Ultimate Guide To Protecting Your Cryptocurrency

Disclaimer: Nothing contained in this article should be considered as investment or trading advice.

According to The Blocks Research, Cryptocurrency exchange hacks surpass $1.3 billion all time; 61% coming from 2018.  This hacking spree, which exposes exchanges and individual wallets is not stopping now. Cryptocurrencies are growing in popularity and a lot of people are getting on the bandwagon. If you are thinking of joining the journey, you need to be crypto-security conscious. 

From the American who failed to recall his PIN and lost $30,000 in bitcoin, to the guy who threw his hard drive with $108 million worth of bitcoin away, you could become the next victim of a cryptojacking or a lost PIN. But with many attacks happening on the internet now, this guide will mainly focus on safeguarding your security online. This is how to protect your hard earned cryptocurrencies.

Your cryptocurrency exchange is not your wallet

Cryptocurrencies run on the blockchain technology – making them highly secure, difficult to hack, immutable, and decentralized. But most exchanges are run by centralized servers and anything can happen. The history of cryptocurrencies depicts that exchanges have received the biggest form of attacks, with users waking up to the news of their digital assets swept away.

■ ■ ■ ■

• _Task to complete_
Continue the guide to protecting cryptocurrency from the last sentence shown.

• _Data provided_
■ ■ ■ ■

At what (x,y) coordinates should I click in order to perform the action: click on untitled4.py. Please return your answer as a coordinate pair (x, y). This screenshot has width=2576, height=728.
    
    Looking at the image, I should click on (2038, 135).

■ ■ ■ ■

• _Answer to the exercise_
Until exchanges become truly decentralized, traders and investors need to be vigilant in keeping their assets secure.  Crypto investors and traders who would like to hold their assets for the long-term should only buy their crypto on exchanges and store them on either an online or hardware wallet like a Nano Ledger S or X. 

For short-term and day traders, it doesn’t hurt to have separate wallets for storing and trading crypto. However, the inconvenience of moving assets from one account to another during the day brings a whole new vulnerability and would require traders to be careful. This brings the second and probably the most important security measure for crypto investors and traders. 

Your information should be private

Cryptojacking has become one of the lucrative means used by hackers to get investors and traders. From email attacks to malware to phishing techniques, these hackers get to access passwords and other login details of crypto traders.

Social Media: crypto investors should be careful not to be too open about their trading activities on social media platforms such as Twitter or Facebook. Making such announcements opens their accounts to potential hackers.

Be careful of public WiFi: accessing the internet from public WiFi networks including airports, hotels, and coffee shops immediately expose personal details, including emails and login details of crypto investors and traders to hackers. It’s advisable to use strong and reputable Virtual Private Networks (VPNs) to prevent hackers from intercepting personal information. 

Securely create and store passwords

Password creation and use: Guessing passwords these days is not a complex endeavor for hackers. Long and complex passwords that combine numbers, names, and special characters (extremely random passwords like crypto addresses) are difficult to guess than very short and less complex ones. Cryptocurrency investors and traders need to use long passwords. Those with more than 20 characters would be ideal. 

Additionally, passwords:

  • Be created with common dictionary words (my, apple, laptop, etc).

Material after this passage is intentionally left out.